Désormais l’entreprise se doit de prendre en compte un facteur essentiel : la parentalité. D’ailleurs l’année 2020 aura vu naitre plusieurs initiatives intéressantes en la matière : Best workplaces to work for women ou le Parental Act lancé par Céline Lazorthes, Isabelle Rabier et Thibault Lantier, en faveur d’une rémunération à 100% du congé parental du deuxième parent, soutenu par 391 entreprises.

Vers l’égalité professionnelle

L’entreprise dispose d’un outil simple et accessible pour œuvrer en faveur de l’égalité : les mots.

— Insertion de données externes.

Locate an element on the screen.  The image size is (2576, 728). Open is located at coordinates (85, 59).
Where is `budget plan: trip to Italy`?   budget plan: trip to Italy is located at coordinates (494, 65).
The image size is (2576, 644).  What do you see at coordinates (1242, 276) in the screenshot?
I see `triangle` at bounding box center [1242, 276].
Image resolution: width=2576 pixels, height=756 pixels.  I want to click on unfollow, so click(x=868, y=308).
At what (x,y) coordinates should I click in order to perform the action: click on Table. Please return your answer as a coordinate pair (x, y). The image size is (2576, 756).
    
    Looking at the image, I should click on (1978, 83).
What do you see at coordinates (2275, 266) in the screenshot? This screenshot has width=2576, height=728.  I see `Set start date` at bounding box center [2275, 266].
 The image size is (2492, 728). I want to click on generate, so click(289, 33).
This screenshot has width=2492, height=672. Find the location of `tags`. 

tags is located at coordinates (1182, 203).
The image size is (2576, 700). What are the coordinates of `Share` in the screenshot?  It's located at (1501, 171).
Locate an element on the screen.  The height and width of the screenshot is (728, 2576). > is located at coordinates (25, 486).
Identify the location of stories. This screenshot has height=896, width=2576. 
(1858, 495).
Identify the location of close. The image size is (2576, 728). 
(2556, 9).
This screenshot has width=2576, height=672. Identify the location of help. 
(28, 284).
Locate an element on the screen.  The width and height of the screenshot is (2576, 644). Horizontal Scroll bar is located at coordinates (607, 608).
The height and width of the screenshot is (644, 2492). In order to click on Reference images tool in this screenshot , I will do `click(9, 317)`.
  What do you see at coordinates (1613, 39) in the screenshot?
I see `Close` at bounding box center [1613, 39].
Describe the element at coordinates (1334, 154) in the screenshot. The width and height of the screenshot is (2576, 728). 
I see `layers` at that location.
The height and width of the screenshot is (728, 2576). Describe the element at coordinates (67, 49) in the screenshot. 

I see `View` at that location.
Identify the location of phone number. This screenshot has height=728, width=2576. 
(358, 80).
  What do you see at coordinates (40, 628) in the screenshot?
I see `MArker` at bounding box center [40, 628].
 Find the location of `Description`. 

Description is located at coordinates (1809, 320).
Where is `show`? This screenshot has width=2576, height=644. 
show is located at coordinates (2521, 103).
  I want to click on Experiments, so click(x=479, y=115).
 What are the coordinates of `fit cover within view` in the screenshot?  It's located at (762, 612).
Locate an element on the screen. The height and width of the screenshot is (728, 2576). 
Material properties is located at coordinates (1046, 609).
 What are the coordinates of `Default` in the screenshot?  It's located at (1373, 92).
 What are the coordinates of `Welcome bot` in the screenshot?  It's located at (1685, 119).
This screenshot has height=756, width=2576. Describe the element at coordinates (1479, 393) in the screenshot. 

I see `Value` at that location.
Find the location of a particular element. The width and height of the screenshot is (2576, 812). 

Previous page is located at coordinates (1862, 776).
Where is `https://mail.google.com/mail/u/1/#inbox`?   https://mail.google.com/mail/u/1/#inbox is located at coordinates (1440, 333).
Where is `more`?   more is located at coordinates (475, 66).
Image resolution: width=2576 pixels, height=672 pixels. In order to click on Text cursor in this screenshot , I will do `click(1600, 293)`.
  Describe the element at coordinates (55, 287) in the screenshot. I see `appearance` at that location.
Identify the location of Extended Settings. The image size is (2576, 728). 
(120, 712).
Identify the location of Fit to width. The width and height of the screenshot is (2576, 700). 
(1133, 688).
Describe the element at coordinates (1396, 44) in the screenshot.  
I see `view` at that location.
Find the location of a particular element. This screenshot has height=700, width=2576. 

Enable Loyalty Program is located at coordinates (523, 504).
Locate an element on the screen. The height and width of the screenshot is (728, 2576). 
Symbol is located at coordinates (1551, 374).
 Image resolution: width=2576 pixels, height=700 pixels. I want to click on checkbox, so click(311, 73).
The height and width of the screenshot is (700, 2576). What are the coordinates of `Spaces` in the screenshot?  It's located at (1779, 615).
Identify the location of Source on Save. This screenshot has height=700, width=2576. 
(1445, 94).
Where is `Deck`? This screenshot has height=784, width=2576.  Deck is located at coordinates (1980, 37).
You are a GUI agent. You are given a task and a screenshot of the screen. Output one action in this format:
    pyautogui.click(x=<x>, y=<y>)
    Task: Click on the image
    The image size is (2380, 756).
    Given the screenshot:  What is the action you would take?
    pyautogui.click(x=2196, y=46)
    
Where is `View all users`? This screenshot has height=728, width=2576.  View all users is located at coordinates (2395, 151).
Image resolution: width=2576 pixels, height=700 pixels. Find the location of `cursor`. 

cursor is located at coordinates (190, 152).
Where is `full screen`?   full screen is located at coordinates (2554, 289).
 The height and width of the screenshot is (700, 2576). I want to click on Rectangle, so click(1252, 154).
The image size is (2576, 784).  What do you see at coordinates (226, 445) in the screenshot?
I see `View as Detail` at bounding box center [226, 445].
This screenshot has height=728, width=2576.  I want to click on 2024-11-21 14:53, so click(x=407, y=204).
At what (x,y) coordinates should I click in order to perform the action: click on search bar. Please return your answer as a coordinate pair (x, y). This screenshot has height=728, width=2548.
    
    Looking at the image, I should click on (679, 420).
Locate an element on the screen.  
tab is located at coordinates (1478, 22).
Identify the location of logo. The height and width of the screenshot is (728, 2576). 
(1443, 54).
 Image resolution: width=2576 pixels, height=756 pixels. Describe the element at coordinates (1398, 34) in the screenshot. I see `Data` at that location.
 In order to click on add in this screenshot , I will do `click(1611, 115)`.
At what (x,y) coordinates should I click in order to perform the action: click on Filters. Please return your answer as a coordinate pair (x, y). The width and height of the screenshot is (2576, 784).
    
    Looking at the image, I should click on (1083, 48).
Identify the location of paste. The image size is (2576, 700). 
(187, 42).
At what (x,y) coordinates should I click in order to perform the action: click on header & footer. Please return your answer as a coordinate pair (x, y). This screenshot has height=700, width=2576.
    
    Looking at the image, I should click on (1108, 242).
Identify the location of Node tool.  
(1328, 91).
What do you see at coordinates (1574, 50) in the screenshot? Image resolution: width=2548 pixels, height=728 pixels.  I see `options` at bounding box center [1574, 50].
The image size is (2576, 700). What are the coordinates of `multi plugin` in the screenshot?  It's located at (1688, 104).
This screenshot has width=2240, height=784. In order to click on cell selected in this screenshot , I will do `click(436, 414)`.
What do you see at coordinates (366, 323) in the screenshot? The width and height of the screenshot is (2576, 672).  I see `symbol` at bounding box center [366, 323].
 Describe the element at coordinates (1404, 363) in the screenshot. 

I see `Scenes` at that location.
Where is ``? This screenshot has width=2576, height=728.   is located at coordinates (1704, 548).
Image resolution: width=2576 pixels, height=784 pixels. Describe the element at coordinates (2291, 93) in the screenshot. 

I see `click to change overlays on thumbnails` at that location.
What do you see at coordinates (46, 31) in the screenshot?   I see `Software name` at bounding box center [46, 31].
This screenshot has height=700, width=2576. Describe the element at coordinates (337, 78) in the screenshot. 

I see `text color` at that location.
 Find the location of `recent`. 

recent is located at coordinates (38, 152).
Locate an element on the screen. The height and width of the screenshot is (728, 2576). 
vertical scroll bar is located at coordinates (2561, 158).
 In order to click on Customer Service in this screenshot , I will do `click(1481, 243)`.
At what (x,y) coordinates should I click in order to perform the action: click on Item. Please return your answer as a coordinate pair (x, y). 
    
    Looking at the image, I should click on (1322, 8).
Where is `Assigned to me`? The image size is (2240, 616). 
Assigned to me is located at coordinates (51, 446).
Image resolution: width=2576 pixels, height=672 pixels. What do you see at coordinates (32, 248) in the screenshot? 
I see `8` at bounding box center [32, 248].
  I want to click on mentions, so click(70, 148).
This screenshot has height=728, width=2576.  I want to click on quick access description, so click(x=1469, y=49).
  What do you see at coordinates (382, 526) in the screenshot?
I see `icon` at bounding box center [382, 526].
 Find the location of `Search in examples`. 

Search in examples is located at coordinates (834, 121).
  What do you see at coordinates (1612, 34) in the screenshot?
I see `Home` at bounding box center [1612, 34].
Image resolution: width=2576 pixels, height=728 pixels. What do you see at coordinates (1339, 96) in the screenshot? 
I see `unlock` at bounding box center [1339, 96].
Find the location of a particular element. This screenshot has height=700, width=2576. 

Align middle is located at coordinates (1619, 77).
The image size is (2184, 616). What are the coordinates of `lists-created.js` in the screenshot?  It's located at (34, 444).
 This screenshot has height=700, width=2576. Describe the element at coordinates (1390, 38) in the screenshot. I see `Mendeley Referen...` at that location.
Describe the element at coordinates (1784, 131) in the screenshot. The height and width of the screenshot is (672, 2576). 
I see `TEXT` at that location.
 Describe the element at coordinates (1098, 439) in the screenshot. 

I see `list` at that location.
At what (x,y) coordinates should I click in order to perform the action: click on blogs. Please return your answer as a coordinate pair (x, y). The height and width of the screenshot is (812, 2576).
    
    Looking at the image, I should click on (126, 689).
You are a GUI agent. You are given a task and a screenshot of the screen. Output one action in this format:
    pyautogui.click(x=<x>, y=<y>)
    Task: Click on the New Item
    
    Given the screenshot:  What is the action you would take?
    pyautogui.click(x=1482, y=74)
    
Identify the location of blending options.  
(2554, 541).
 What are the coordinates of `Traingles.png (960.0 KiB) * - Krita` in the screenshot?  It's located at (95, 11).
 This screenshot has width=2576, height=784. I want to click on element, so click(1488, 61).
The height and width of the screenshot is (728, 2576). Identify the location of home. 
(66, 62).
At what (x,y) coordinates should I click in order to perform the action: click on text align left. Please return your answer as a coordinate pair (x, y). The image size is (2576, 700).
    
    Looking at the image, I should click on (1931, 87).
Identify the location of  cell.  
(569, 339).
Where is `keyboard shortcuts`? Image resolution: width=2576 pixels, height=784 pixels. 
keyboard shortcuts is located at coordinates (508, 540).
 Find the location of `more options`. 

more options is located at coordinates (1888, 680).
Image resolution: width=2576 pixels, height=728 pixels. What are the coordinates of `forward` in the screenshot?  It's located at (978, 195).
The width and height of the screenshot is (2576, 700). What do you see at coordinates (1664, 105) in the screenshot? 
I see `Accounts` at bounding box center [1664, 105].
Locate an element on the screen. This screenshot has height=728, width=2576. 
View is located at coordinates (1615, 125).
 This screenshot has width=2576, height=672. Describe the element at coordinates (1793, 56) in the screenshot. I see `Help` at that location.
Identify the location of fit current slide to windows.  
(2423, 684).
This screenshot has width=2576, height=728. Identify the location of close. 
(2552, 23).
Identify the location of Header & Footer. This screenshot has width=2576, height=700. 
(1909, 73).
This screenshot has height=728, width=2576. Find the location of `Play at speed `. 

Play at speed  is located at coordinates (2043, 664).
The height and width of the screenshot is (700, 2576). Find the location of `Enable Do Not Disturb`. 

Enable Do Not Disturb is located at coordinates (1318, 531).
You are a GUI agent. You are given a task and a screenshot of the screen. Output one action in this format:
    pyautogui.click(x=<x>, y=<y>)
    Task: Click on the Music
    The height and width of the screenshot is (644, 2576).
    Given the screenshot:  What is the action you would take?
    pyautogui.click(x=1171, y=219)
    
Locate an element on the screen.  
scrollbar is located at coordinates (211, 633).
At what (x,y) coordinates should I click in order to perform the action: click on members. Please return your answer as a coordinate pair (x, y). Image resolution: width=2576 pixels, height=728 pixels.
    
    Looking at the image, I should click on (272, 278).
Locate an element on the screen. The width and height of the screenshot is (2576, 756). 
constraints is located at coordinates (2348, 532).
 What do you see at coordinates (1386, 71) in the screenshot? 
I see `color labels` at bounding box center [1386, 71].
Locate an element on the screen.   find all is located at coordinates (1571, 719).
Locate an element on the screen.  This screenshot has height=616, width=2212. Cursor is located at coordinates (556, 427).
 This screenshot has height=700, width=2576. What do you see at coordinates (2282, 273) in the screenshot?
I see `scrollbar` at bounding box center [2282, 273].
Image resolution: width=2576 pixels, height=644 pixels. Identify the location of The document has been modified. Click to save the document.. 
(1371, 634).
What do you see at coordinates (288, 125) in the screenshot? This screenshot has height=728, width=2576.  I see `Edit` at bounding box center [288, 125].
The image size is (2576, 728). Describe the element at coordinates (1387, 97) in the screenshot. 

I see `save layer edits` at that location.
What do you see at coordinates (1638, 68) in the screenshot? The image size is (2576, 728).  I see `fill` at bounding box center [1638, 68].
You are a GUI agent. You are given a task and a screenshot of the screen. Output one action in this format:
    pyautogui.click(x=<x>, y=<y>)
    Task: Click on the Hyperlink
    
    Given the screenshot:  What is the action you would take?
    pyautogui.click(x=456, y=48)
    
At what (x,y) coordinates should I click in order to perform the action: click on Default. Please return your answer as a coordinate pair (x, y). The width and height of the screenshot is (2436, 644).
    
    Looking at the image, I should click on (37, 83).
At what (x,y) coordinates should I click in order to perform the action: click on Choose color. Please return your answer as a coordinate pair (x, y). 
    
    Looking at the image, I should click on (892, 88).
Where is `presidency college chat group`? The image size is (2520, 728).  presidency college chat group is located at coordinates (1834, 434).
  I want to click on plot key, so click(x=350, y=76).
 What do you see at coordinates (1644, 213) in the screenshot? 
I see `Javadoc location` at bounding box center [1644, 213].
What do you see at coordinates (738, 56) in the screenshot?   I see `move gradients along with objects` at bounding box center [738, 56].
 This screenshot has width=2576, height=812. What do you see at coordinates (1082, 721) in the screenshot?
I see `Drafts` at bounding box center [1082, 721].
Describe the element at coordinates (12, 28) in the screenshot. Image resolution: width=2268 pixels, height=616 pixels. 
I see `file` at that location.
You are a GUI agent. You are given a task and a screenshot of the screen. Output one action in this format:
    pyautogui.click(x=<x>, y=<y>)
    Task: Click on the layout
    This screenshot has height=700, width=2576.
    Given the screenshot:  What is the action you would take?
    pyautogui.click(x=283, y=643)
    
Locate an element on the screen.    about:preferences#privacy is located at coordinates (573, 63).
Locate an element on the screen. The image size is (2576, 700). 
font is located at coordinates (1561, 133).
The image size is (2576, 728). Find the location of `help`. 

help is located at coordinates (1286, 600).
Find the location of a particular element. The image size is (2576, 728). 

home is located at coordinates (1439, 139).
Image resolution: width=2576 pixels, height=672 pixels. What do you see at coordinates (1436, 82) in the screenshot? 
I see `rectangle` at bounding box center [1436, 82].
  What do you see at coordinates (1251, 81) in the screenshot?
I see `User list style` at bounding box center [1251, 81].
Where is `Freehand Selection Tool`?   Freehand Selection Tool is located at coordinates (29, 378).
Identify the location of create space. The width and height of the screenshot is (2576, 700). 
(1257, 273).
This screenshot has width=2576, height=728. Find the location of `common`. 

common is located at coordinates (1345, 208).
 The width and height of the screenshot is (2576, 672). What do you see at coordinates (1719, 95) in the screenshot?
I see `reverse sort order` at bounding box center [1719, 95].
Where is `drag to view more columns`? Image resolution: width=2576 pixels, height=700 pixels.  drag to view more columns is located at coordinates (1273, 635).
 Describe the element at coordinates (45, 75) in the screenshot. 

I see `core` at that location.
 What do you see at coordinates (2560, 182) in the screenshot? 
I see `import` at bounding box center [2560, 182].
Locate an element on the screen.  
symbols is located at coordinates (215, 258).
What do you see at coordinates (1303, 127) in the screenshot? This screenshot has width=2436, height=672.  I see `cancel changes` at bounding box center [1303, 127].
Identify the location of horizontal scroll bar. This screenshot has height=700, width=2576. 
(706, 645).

Vinciane Mouronvalle Chareille forme des communicants et des personnes travaillant en entreprise et dans le secteur public au langage ouvert, qu’elle a créé en 2017. "Il s’agit d’utiliser autre chose que le masculin appris à l’école annoncé comme neutre. Des études psychosociales, sociologiques et en intelligence artificielle démontrent le contraire. Le langage est notre liant sociétal, c’est aussi un moyen de rendre une société plus égalitaire" explique-t-elle. Un exemple ? Au lieu d’utiliser "les salariés" que notre inconscient associe à des hommes on peut parler du "personnel". D’ailleurs les intitulés de fonction au sein des structures demeurent encore trop cloisonnés. A la différence du langage inclusif qui vise à ajouter des termes nouveaux à de l’existant, le langage ouvert, véhicule une vision du monde visant à rééquilibrer la présence du féminin et du masculin en y ajoutant des mots neutres, capables de parler au plus grand nombre. D’ailleurs uniQ en son genre travaille, au-delà des mots, sur le non-verbal et les représentations visuelles.

La formation des managers et le recrutement constituent deux autres leviers pour avancer vers d’avantage d’égalité professionnelle. Les RH peuvent proposer des formations, des parcours innovants, surmesure, sortant du cadre classique pour amener les équipes à penser différemment. Pour faire évoluer la culture d’entreprise et faire accepter le changement, il faut qu’il soit uniforme. Il s’agit alors de former les managers mais aussi et surtout de sensibiliser les dirigeants pour qu’ils deviennent acteurs du changement. Autre possible levier : l’index d’égalité professionnelle. "La communication est la grande oubliée de l’index d’égalité. Les RH peuvent faire évoluer le posture de l’entreprise, le marketing, la communication externe, institutionnelle avec un langage plus ouvert" conclut Vinciane Mouronvalle Chareille.